The late effects of cancer treatment can affect a survivor’s physical, mental, and psychosocial health. Survivors at the highest risk for late effects are those who as children were treated for bone tumors, central nervous system tumors, and Hodgkin’s lymphoma.⁴ The risks of late effects do not plateau or decline over time and survivors remain at risk their entire life.⁴ Providing appropriate healthcare and screenings for survivors of childhood cancers can be challenging, but a proactive approach reduces the associated risks and life-threatening complications.⁵

Late Effects

Skeletal

Due to the effects of corticosteroids, methotrexate, and radiation therapy on weight-bearing bones, childhood cancer survivors are at an increased risk for osteoporosis. Secondary causes of decreased bone mineral density in childhood cancer survivors include low levels of estrogen or testosterone, growth hormone deficiency, hyperthyroidism, and prolonged periods of bed rest. It is important to educate childhood cancer survivors on the importance of weight-bearing exercise, appropriate levels of vitamin D, and daily intake of calcium-rich foods and other bone-building nutrients.
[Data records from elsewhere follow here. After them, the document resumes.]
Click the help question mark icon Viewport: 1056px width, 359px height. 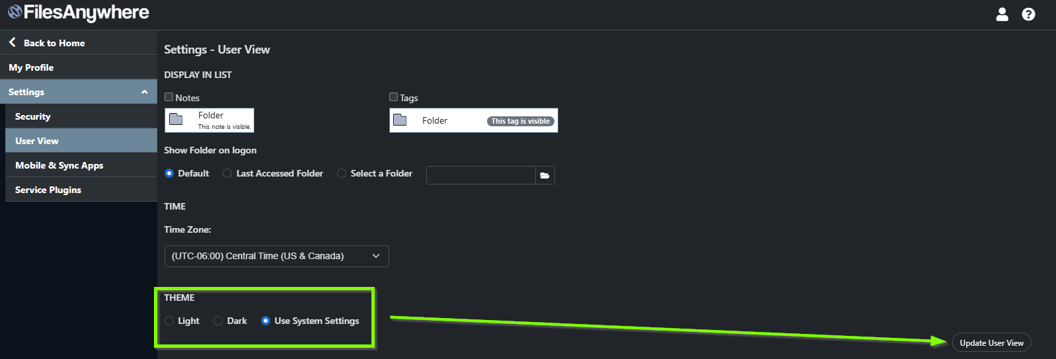[x=1028, y=14]

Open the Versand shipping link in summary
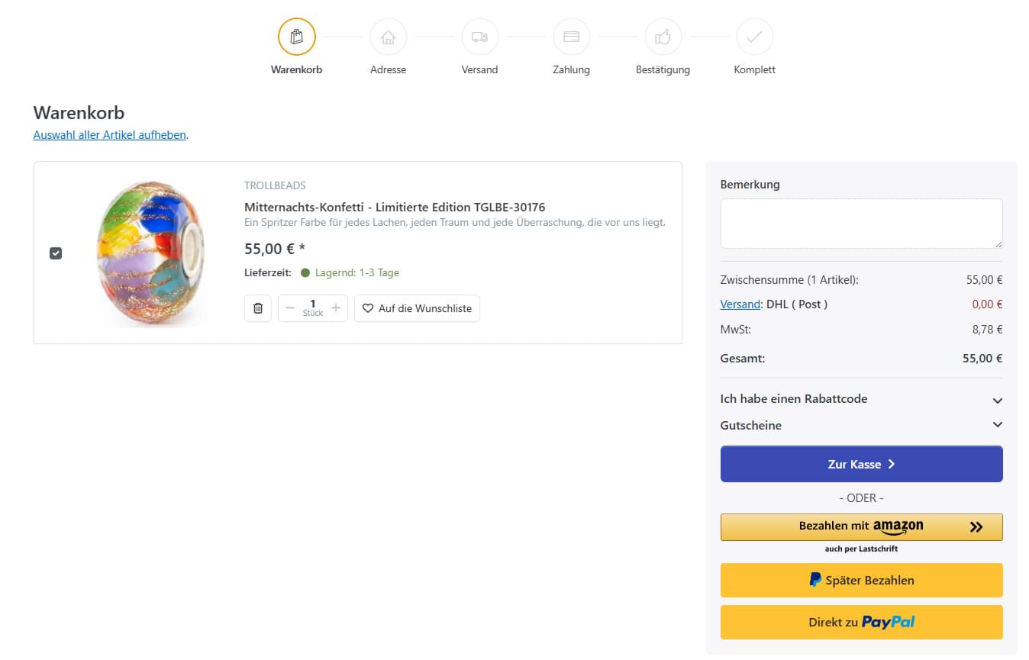click(740, 304)
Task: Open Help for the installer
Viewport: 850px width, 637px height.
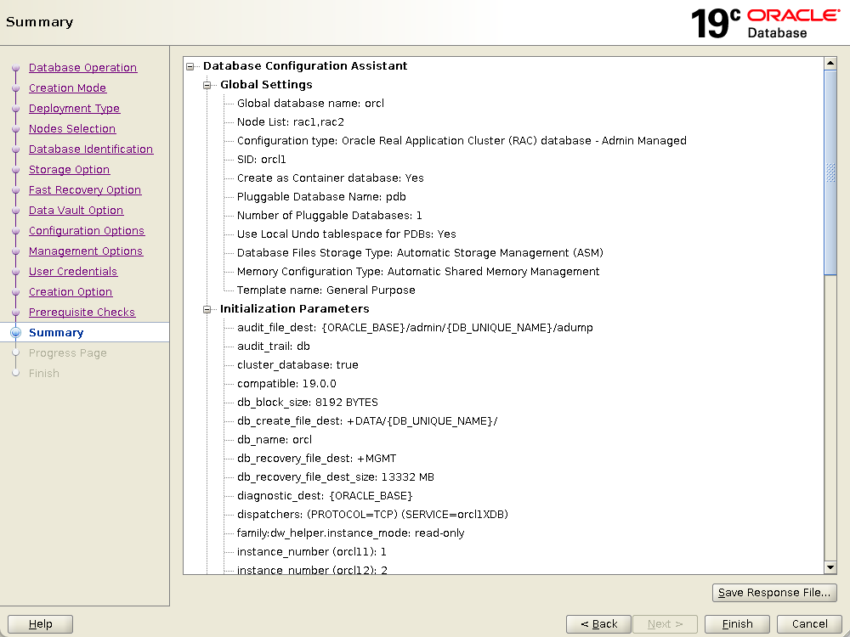Action: (40, 623)
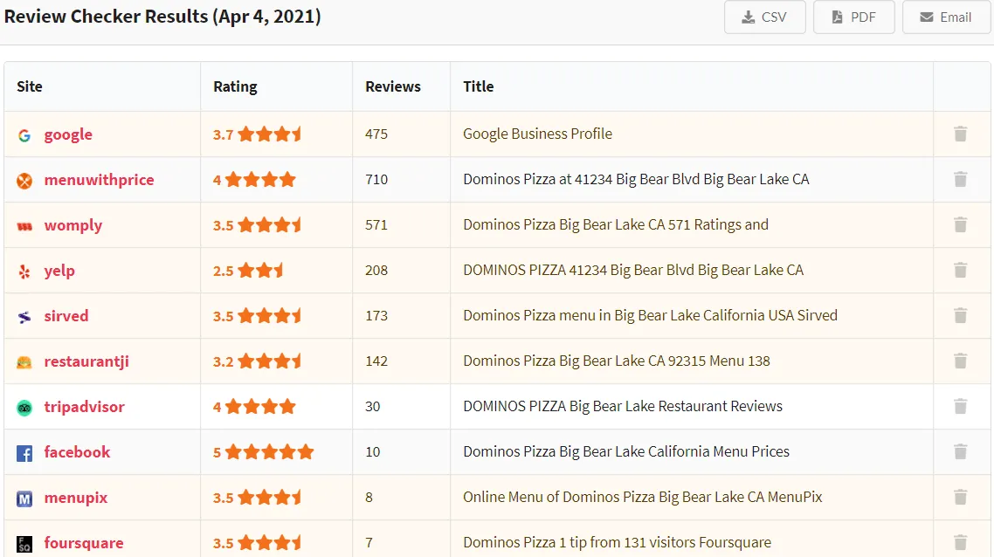
Task: Delete the yelp row using trash icon
Action: pyautogui.click(x=960, y=270)
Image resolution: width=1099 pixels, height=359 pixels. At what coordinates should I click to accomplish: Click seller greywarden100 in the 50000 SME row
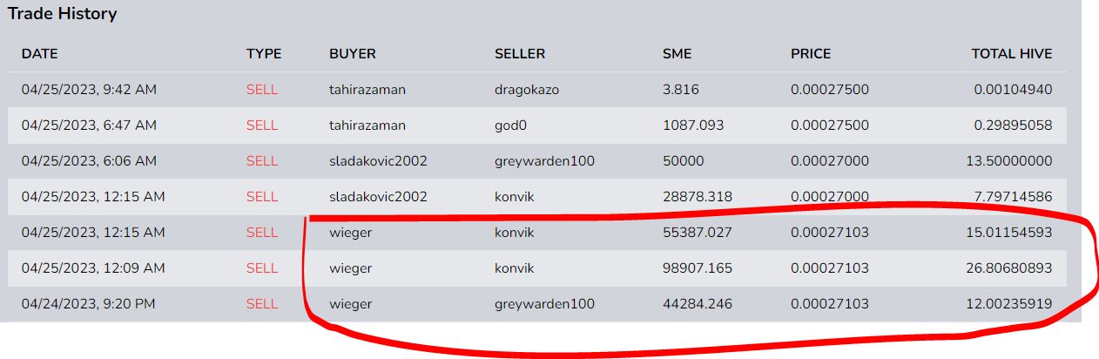(544, 161)
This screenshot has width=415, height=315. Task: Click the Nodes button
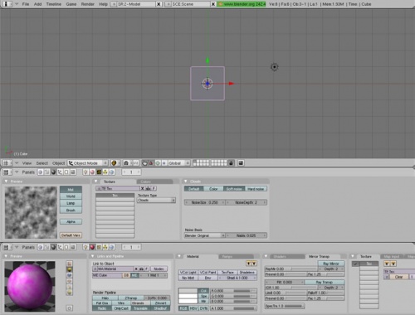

A baseline DEXA scan is recommended 2 or more years after completion of therapy.⁶ Other monitoring options include quantitative computed tomography (QCT), N-telopeptide, calcium, phosphorus, magnesium, estrogen, testosterone, parathyroid hormone, FT4, T4, TSH, and bone-specific alkaline phosphatase.⁷

Survivors of childhood cancers are at increased risk of developing scoliosis and kyphosis, particularly if they had radiation to the trunk; combined surgery and radiation to the chest, abdomen or spine; or the tumor was near the spine.⁸ Diagnosis of scoliosis or kyphosis may be detected on physical exam or x-ray. Treatment can include bracing or surgery.

An additional late skeletal effect is osteonecrosis. Symptoms of unresolved joint pain that is aggravated by motion and rest should be investigated with an x-ray, CT, MRI, or bone scan.⁹

Endocrine

Radiation to the pituitary gland, brain surgery, secondary cancers, and multiple medications can cause long-term adverse effects in the hypothalamic-pituitary-adrenal (HPA) axis. Common late effects include hyperprolactinemia, hypopituitarism, and central adrenal insufficiency.¹⁰ Hyperprolactinemia can affect both men and women, with symptoms of galactorrhea, irregular or absent menstrual periods in women, and decreased testosterone in men. Screening blood levels of prolactin can dictate further treatment if needed.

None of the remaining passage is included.